1601b Paseo de Peralta
Santa Fe, New Mexico 87501
“We are the fun part of our clients' lives," says the textile dealer Robert Coffland, who with his wife, Mary Hunt Kahlenberg, operates TAI Gallery in Santa Fe. "Because we're both art collectors, too, we understand that."
Their partnership is a blend of distinct yet complementary styles and strengths. She's a New Englander with formidable textile expertise: a graduate of the Art Institute of Chicago, she studied industrial textile design and tapestry weaving in Europe and spent a decade as curator of costumes and textiles at the Los Angeles County Museum of Art. He's a Californian who had a successful career marketing gourmet foods when they married in 1982. Kahlenberg was by then dealing textiles privately in L.A., and had become (and remains) the personal curator for former Neutrogena chairman Lloyd Cotsen, helping him build the company's collection of textiles and objects. By the time the couple moved to Santa Fe in the late 80s, Coffland too had grown passionate about art and soon joined his wife full-time in the gallery.
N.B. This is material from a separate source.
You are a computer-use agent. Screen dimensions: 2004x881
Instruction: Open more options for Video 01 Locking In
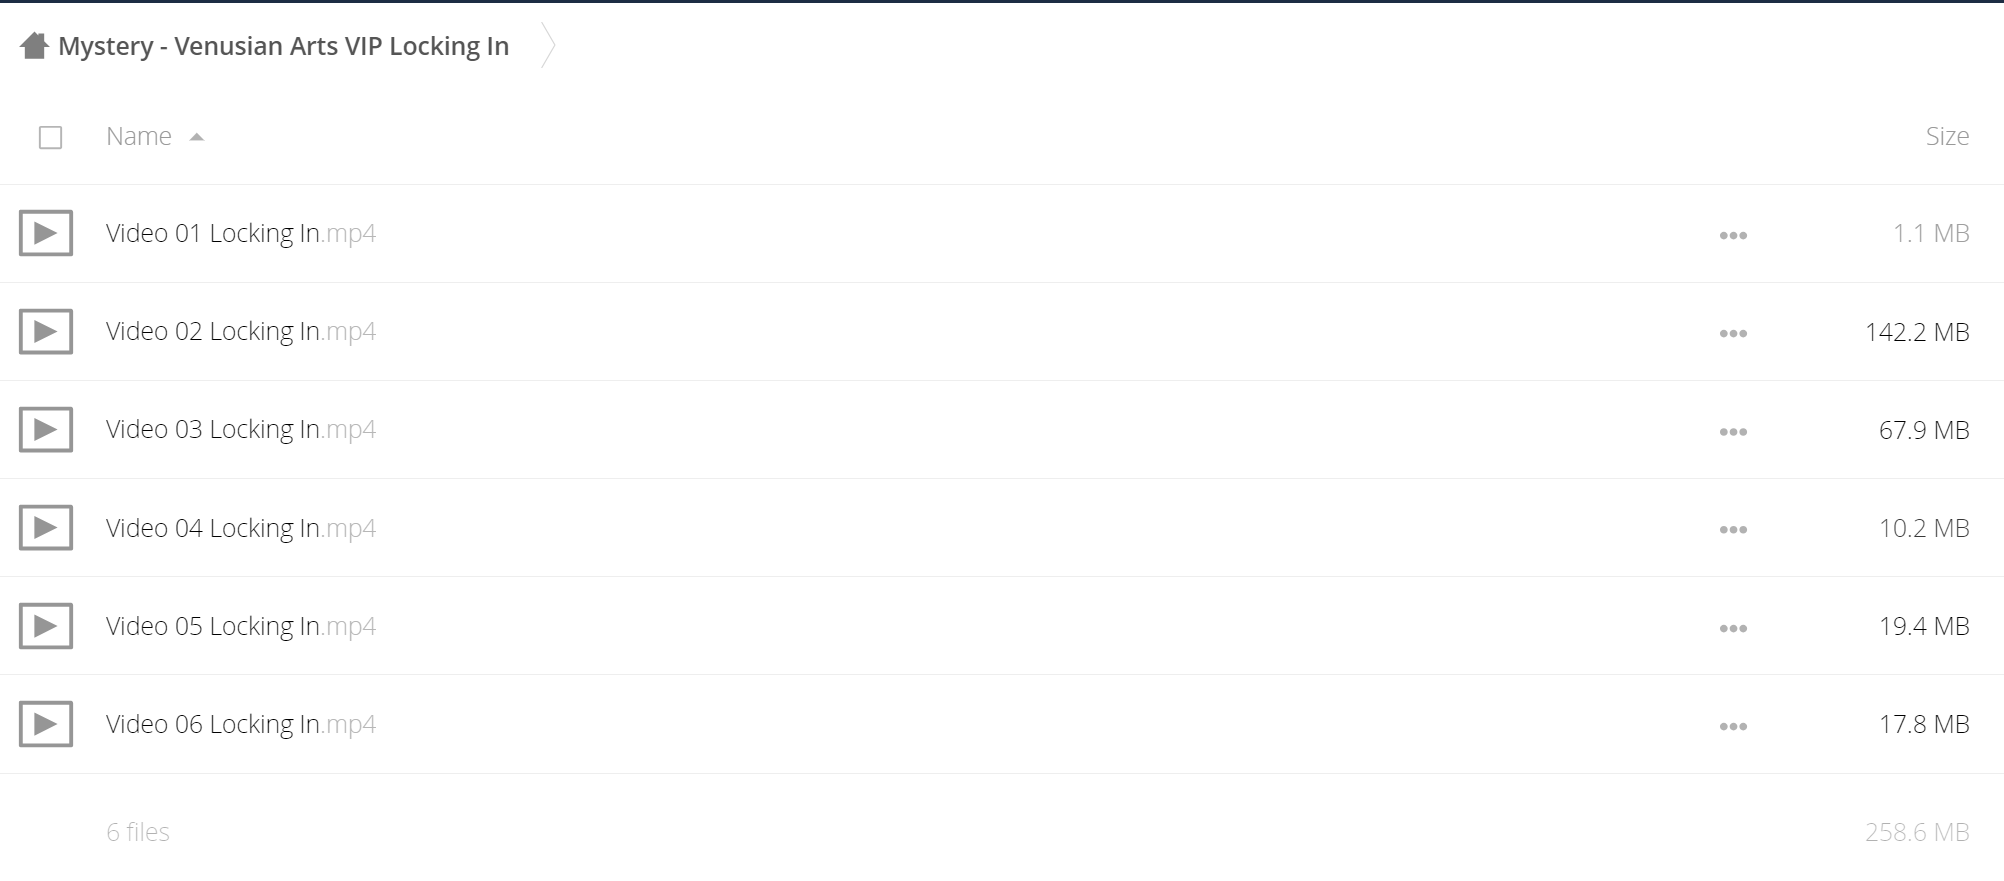click(1733, 235)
Located in the city's Railyard arts district, tai offers museum-quality traditional textiles from South America, Africa and Asia, along with contemporary Japanese bamboo baskets and sculpture, such as Honda Syoryu's Reincarnation. Lately they've added Japanese photographers to their stable.
How did bamboo baskets become a specialty of yours?
Robert Coffland: At the time I made the decision to leave [the food industry], Mr. Cotsen asked me to look for bamboo baskets for him. In the process I found a whole world of contemporary bamboo artists who had become marginalized within the Japanese craft arts world. That, combined with the [early 90s] post-bubble economy had put a lot of these artists on the edge of giving up.
We began showing bamboo art in 1997 at art fairs, and it was instantly popular.
How would you describe the photographs you carry?
RC: It is what people imagine Japan to be, that kind of Zen serenity and purity, and then the wacky, real Japan, too-Masaru Tatsuki's photos of trucks [garishly embellished rigs called Decotora], Naoki Honjo's tilt-shift camera lens prints of Tokyo urbanscapes. They all have an underlying Japanese sensibility that is rooted in how the Japanese look at the world and want
to shape reality.
What has changed in the gallery business over the years?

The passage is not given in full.